L'Ouest du Pacifique est une région clé pour les échanges de grandes masses d'eau dans l'océan. Pourtant les reconstructions paléo-océanographiques y sont encore très pauvres, notamment en ce qui concerne la « circulation profonde ». Non pas faute de matière : l'énorme masse de sédiments continentaux déversés chaque année par les grands fleuves et rivières de montagne dans cette mer constitue une archive paléo-océanographique unique. L'explication est plutôt à chercher dans la méconnaissance de la provenance des sédiments et de leur transport, depuis leur source jusqu'à leur site de dépôt. Ces informations sont en effet essentielles pour reconstruire l'histoire des courants dans une mer entourée de terres continentales.
Pour en savoir plus, des chercheurs du LSCE ont étudié des sédiments fluviatiles sur tout le pourtour de la Mer de Chine du sud et leur transport actuel et passé en mer. Ils ont observé une diversité significative de la minéralogie magnétique dans les sédiments fluviatiles du nord au sud du bassin. Celle-ci se retrouve en mer, avec un contraste moindre, en raison de mélanges contrôlés par la circulation profonde.
Plus récemment, ces connaissances ont été utilisées pour interpréter des enregistrements du passé à partir de sept carottes marines longues, distribuées du nord au sud de la Mer de Chine du sud, à des profondeurs d'eau différentes. Selon leurs résultats, la minéralogie magnétique à terre reste stable dans le temps et sa distribution en mer résulte seulement de l'action combinée des changements de niveaux marins et de la circulation océanique.

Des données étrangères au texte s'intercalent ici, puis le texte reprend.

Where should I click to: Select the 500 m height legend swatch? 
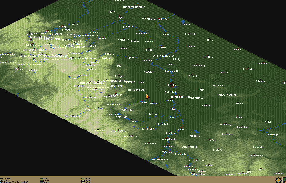coord(83,178)
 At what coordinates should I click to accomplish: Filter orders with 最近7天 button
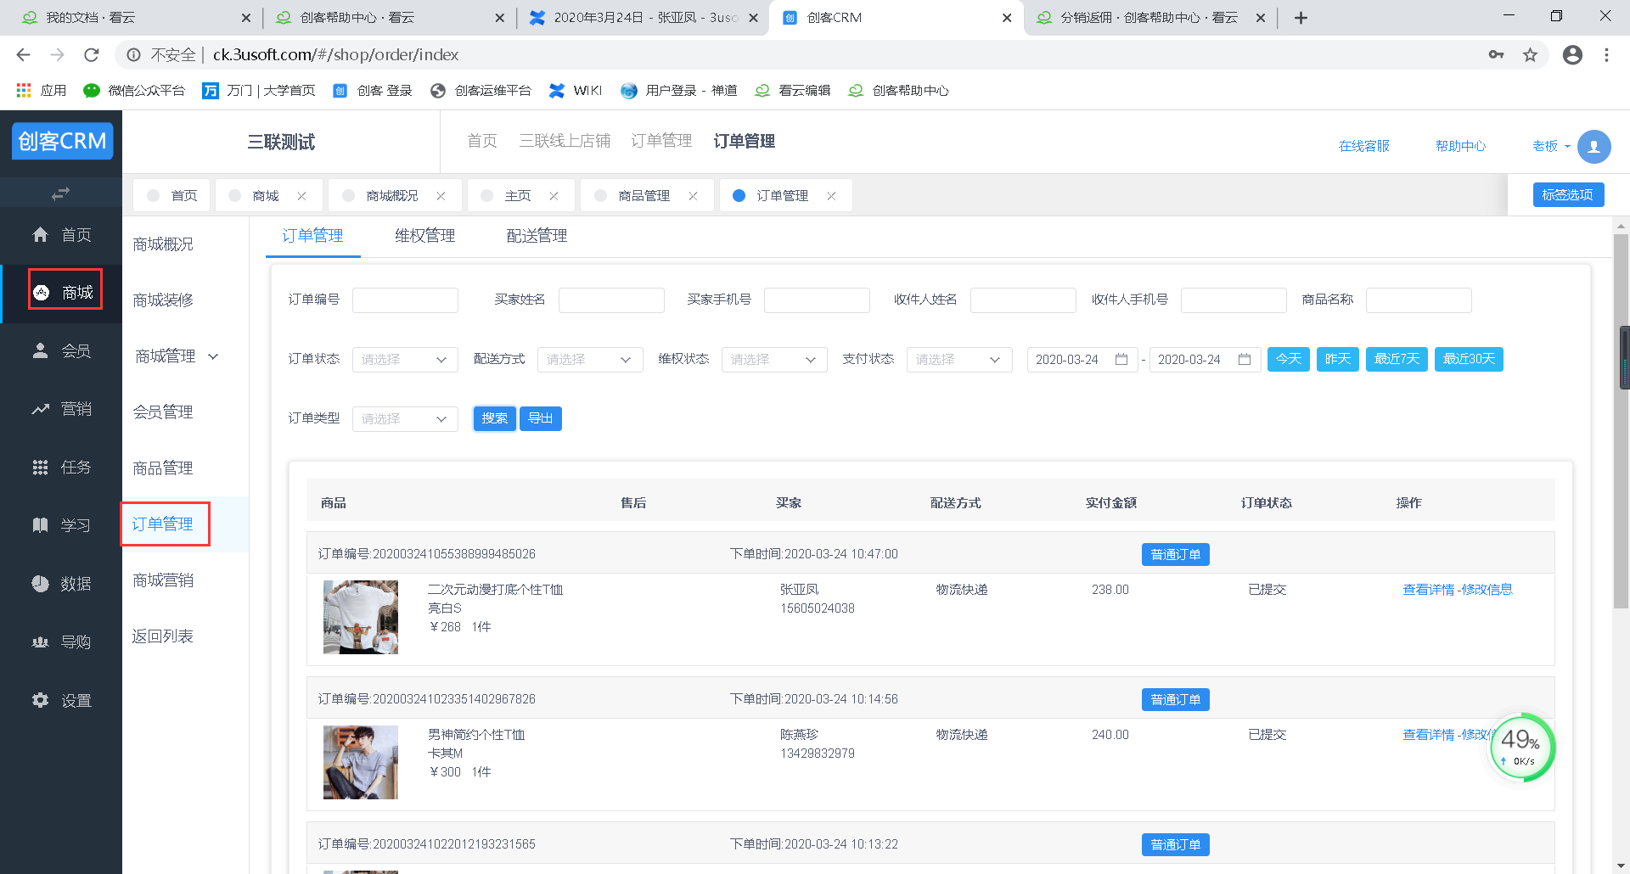tap(1396, 360)
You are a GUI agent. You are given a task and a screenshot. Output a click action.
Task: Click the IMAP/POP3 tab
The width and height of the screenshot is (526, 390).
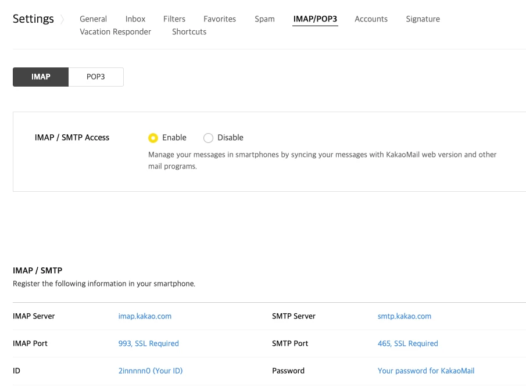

Quand les grandes plateformes continentales de cette région sont émergées lors des périodes de bas niveau marin, la circulation marine est ralentie et le sédiment qui se dépose provient des régions immédiatement adjacentes. Au contraire, à haut niveau marin, la circulation reprend, transportant du sédiment, probablement d'origine taïwanaise ou philippine, jusqu'aux régions sud où il se mélange avec les sédiments d'origine locale.
Les deux enregistrements les plus longs montrent que ce schéma se répète régulièrement depuis 900 000 ans. Superposée à cette périodicité de 100 000 ans, une tendance de long-terme se dégage clairement, avec un maximum de circulation profonde, il y a environ 500 000 ans, coïncidant avec des changements dans la circulation océanique globale et le cycle du carbone.
La circulation profonde en Mer de Chine du sud, avec ses particularités, est donc reliée à l'évolution de la circulation globale et participe aux variations du cycle global du carbone.